Chao et al. [35] investigated the potential vaginal microbiome biomarkers for HSIL, and found that a paucity of Bifidobacterium, Dialister, unidentified Prevotellaceae, Faecalibacterium, and Bacteroides was related with HSIL. The relative abundance of Bifidobacterium being under 0.01% maybe a good predictor of HSIL in HPV16 and/or 18 infected individuals. Cha et al. [36] analyzed the antiviral activity of Bifidobacterium adolescentis SPM1005-A in the SiHa cervical cancer cell line expressing HPV 16, and found that the Bifidobacterium strain had antiviral activity through suppression E6 and E7 oncogene expression. Abdolalipour et al. [37] found that the intravenous or oral administration of Bifidobacterium bifidum can effectively induce antitumor immune responses and inhibit tumor growth in C57BL/6 mice bearing transplanted TC-1 cell of HPV-related tumor, expressing HPV 16 E6/E7 oncogenes. Our findings suggested that the increased abundance of Bifidobacterium in the vaginal microbiota may be associated with the clearance of HR-HPV infection, and FU treatment may contribute to the increased abundance of Bifidobacterium. However, studies on the role of Bifidobacterium in vaginal microbiota, HPV infection and HPV-related cervical lesions were still very insufficient.

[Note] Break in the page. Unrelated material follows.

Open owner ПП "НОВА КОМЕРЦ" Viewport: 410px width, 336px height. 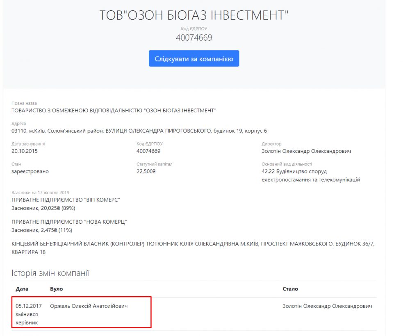[x=69, y=222]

The strength of this study is that it preliminarily explored the changes in the vaginal microbiome after FU treatment in patients with HR-HPV infection-related LSIL. We found that the diversity of the vaginal microbiome was decreased and the abundance of Bifidobacterium was increased after FU treatment in a prospective cohort, which provided clues to the mechanism of FU in clearing HR-HPV infection. We also confirmed that the vaginal microbial community of patients with HR-HPV infection-related LSIL was dominated by Lactobacillus iners. The limitations of this study were the small sample size and lack of a control group. Further studies with larger sample size and longer follow-up time are needed to assess the correlation between vaginal microbiome dynamics and FU treatment, HR-HPV infection clearance and LSIL lesions regression.

Conclusion

This work investigated the effect of FU treatment on the vaginal microbial composition. Bifidobacterium as a biomarker of vaginal microbial differences was associated with FU treatment, and increased Bifidobacterium abundance may be associated with HR-HPV infection clearance. This suggests that the characteristics and roles of Bifidobacterium in the vaginal microbial community deserve further study.